Negara-negara ini termasuk negara termiskin di Asia Tenggara dengan orang-orang
yang tidak memiliki hubungan yang baik dengan Amerika Serikat. Bagi
negara-negara ini, China dianggap sebagai pelindung "ekonomi utama".
China memberikan bantuan yang cukup besar ke Vietnam, walaupun pengaruhnya
sangat kecil dibandingkan dengan negara-negara lain. Menurut data bantuan
pembangunan yang resmi, tidak termasuk China, Jepang adalah negara terbesar
dalam memberikan bantuan donor bilateral antara negara-negara tersebut.
Sebelum ACFTA
diberlakukan secara resmi pada Januari 2010, dua kesepakatan penting yang
merupakan bagian dari lingkup kerjasama ekonomi komprehensif China-ASEAN juga
telah berhasil ditandatangani. Kesepakatan yang pertama yaitu Agreement on
Trade in Service (TIS) yang berhasil ditandatangani oleh seluruh anggota pada
bulan Januari 2007. Dalam kesepakatan ini setiap anggota berkomitmen untuk
membuka pasar jasa mereka lebih luas lagi bagi negara-negara anggota, melebihi
ketentuan yang berlaku dalam kesepakatan WTO. Dengan adanya kesepakatan ini,
maka para supplier dan provider jasa negara anggota akan menikmati peningkatan
dalam akses pasar dan national treatment di dalam sektor-sektor yang telah
disepakati semua pihak.
Dalam
kesepakatan ini diatur mengenai penghapusan diskriminasi serta pelarangan
terhadap aturan diskriminasi, kecuali untuk aturan yang tercantum dalam Pasal
V(1)(b) WTO General Agreement on Trade in Service. Peningkatan perdagangan jasa
diharapkan dapat memperluas dan mengembangkan hal-hal yang terkait dengan
perdagangan jasa yaitu perpindahan sumber daya manusia, perdagangan,
corss-border supply, dan konsumsi luar negeri. Selain untuk meningkatkan
perdagangan, keberadaan kesepakatan ini diharapkan dapat meningkatkan jumlah
investasi di wilayah tersebut meliputi sektor-sektor yang telah disepakati,
beberapa di antaranya yaitu jasa transportasi, energi, konstruksi,
telekomunikasi, pariwisata, pendidikan, dan kesehatan. Pertumbuhan industri dan
penataan kembali perekonomian Negara, melalui peningkatan kerjasama ekonomi
antar bangsa, adalah aspek yang perlu mendapatkan perhatian dalam pengembangan
global. Ini dikarenakan hal tersebut dapat merangsang pertumbuhan ekonomi
secara keseluruhan. Oleh karena itu perkembangan positif dalam hubungan ekonomi
antara China dengan Negara-negara ASEAN, dapat membuka perubahan baru dan
sekaligus peluang dalam meningkatkan pertumbuhan industri dan perkembangan
ekonomi yang saling menguntungkan. Kerjasama dalam membangun factor-faktor
domestic, yang dianggap vital bagi perkembangan perekonomian kedua Negara, juga
akan sangat penting sebagai sarana pemenuhan kebutuhan kedua belah pihak.

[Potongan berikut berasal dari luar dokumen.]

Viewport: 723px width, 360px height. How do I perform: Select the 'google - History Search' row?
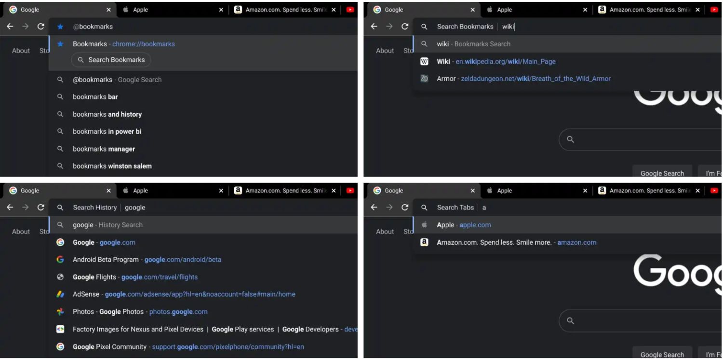tap(107, 225)
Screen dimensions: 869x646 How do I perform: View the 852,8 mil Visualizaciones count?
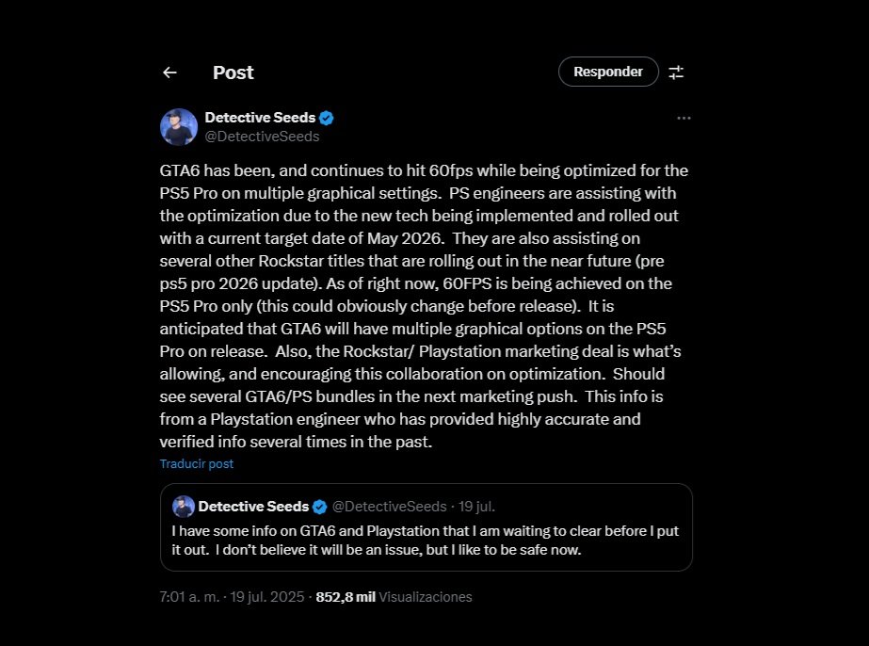(394, 597)
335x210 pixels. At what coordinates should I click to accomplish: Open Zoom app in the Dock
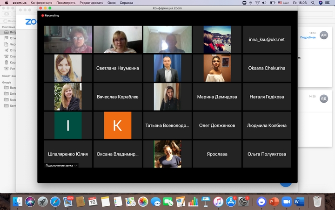[286, 202]
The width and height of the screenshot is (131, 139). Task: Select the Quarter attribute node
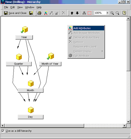(x=19, y=64)
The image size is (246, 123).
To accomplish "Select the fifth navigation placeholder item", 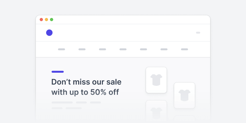I will coord(144,49).
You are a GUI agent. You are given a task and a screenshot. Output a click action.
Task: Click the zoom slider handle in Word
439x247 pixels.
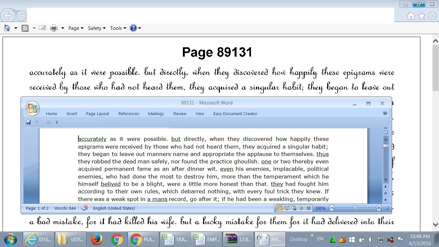coord(355,208)
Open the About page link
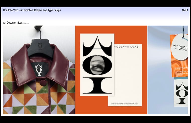Screen dimensions: 191x123 point(185,10)
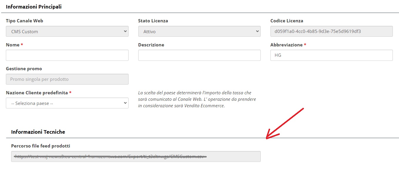Open the Tipo Canale Web dropdown
The height and width of the screenshot is (171, 399).
tap(67, 31)
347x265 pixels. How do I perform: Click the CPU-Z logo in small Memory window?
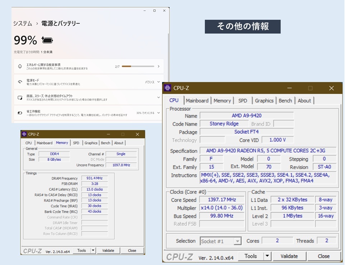pyautogui.click(x=24, y=134)
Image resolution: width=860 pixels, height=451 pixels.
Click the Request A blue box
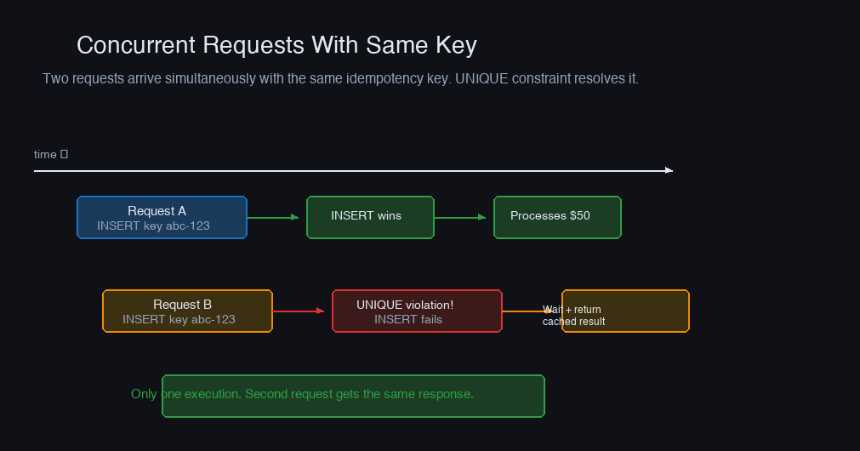tap(162, 217)
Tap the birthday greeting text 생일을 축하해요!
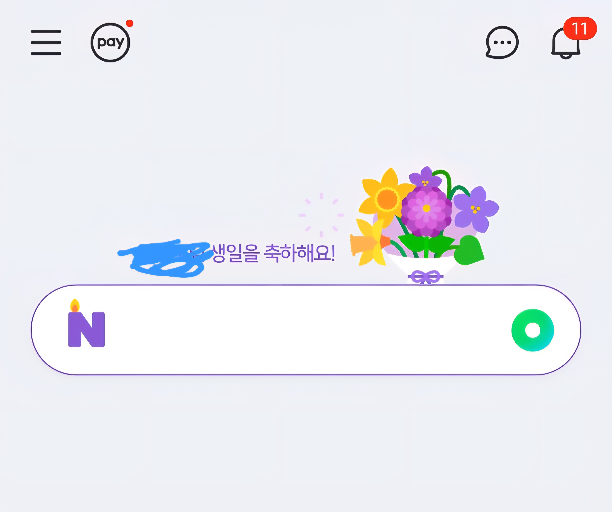The image size is (612, 512). pyautogui.click(x=273, y=253)
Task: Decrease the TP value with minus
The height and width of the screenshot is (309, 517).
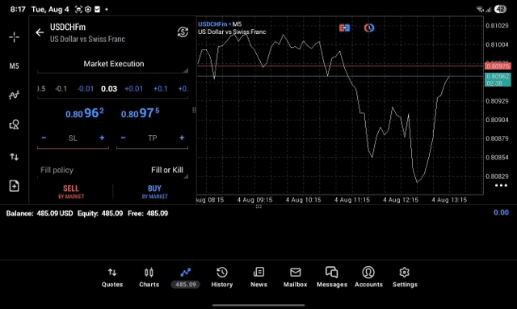Action: pyautogui.click(x=124, y=138)
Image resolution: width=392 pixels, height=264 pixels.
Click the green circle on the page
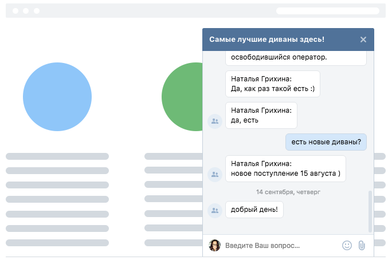(x=182, y=97)
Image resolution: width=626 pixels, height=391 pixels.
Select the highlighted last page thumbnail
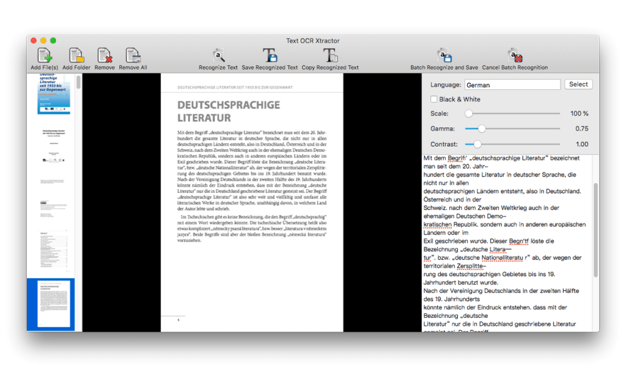coord(52,303)
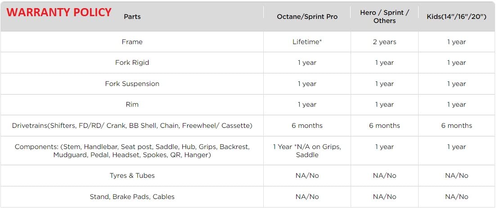The image size is (496, 208).
Task: Select the Fork Suspension row label
Action: pos(132,84)
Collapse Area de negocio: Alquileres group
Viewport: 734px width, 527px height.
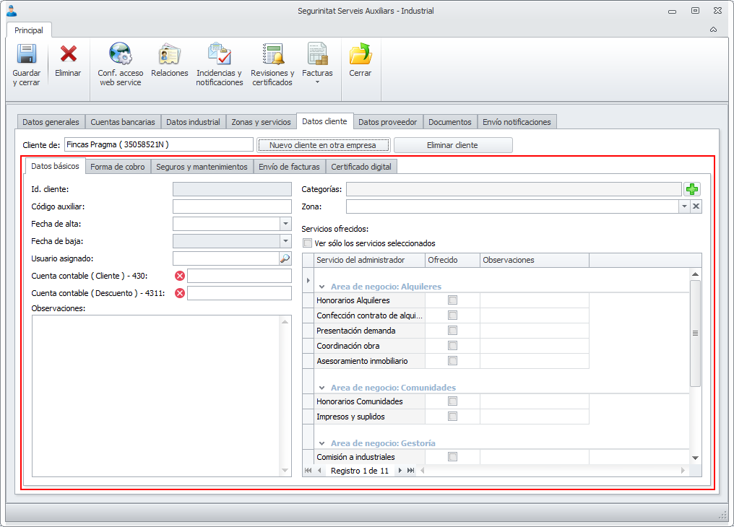tap(322, 287)
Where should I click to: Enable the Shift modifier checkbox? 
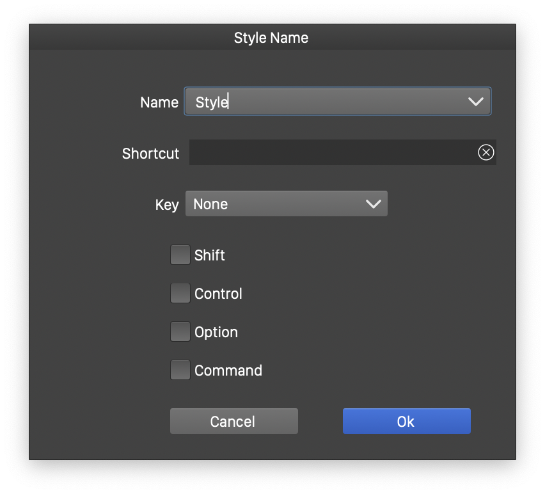tap(180, 255)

Dengan ACFTA diharapkan kedua belah pihak akan dapat mencapai kemajuan ekonomi
dan social bersama.
Pada dasarnya
China dan ASEAN adalah sama-sama Negara berkembang, yang menghadapi berbagai
permasalahan seperti kebutuhan akan modal asing, kepentingan perluasan dalam
pasar eksport, dan cenderung terbelakang dalam teknologi. Dengan adanya
permasalah tersebut, dapat dapat diperkirakan bahwa kedua belah pihak akan
saling bersaing, baik baik itu dalam hal menarik investasi asing, maupun dalam
mencari pasar bagi hasil produksinya
Kesepakatan
kedua yang juga menandai berakhirnya proses negosiasi ACFTA antara China dan
negara-negara ASEAN adalah Perjanjian Investasi China-ASEAN yang ditandatangani
oleh Menteri Perdagangan China Chen Deming pada bulan Agustus 2009. Kesepakatan
ini ditujukan untuk menciptakan rezim
investasi yang liberal, fasilitatif, transparan, dan kompetitif. Di dalamnya
akan diatur mengenai perlindungan investasi, serta untuk memperkuat kerjasama
di bidang investasi, fasilitasi investasi, dan meningkatkan transparansi
peraturan dan regulasi mengenai investasi.
China tidak
melancarkan strategi khusus untuk menyukseskan pemberlakuan kesepakatan TIS dan
Investasi, hal ini disebabkan karena kesepakatan tersebut merupakan bagian dari
kerjasama komprehensif antara China dan ASEAN yang memang telah direncanakan
sejak awal pembuatan framework. Dalam kesepakatan ini, tiap negara memiliki
aturan khusus yang mengatur mekanisme investasi untuk negara masing-masing.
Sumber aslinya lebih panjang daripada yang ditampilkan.